(Stored items)
————————

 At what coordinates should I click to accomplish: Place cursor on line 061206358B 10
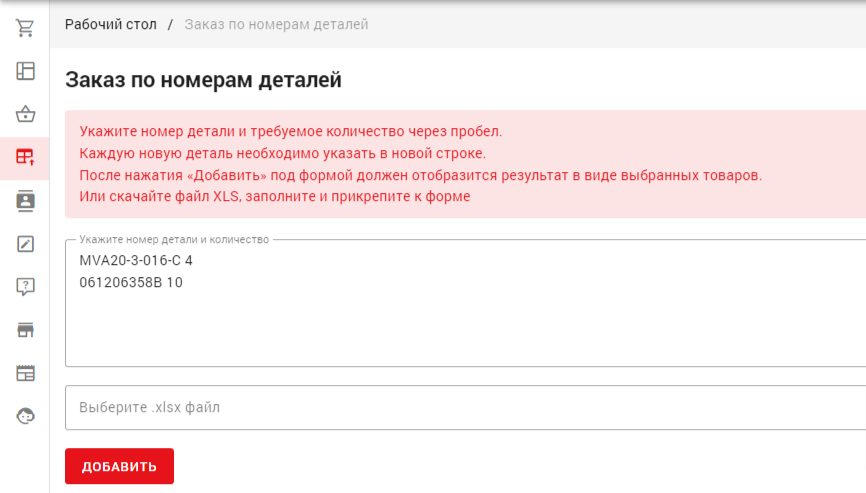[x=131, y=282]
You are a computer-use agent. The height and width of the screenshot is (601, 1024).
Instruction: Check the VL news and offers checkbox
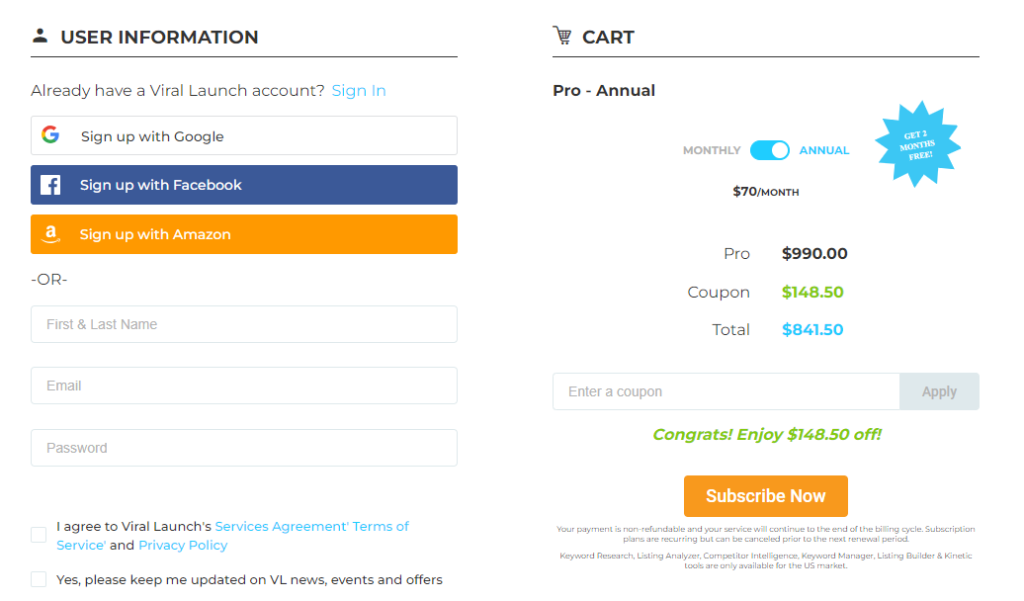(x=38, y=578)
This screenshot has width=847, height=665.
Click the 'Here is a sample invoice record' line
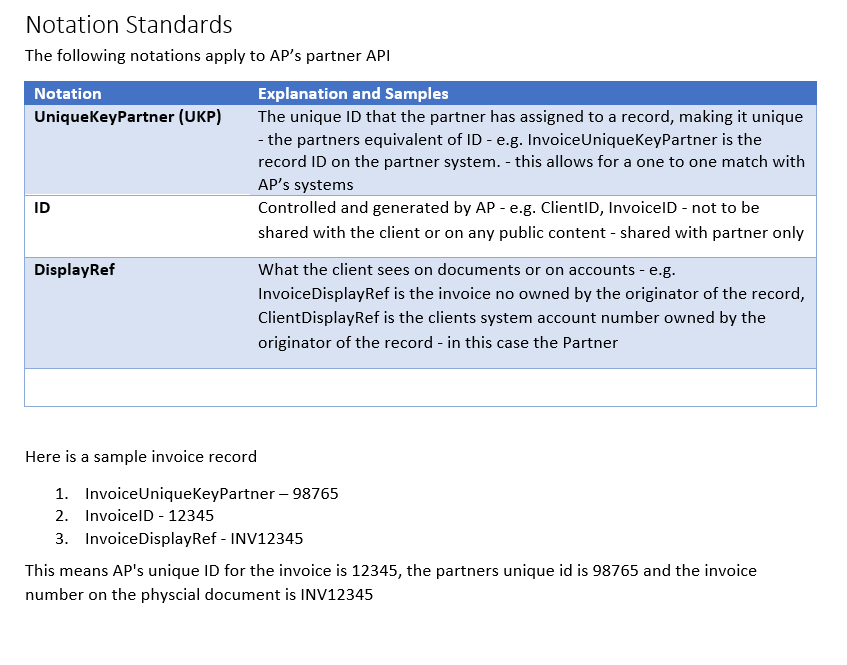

————————

▶ **YOUR GOAL**:
Among the records above, find the lines where the word "screenshot" appears and copy them.

▶ **TASK OUTPUT**:
You are a computer-use agent. The height and width of the screenshot is (601, 1024).
This screenshot has width=847, height=665.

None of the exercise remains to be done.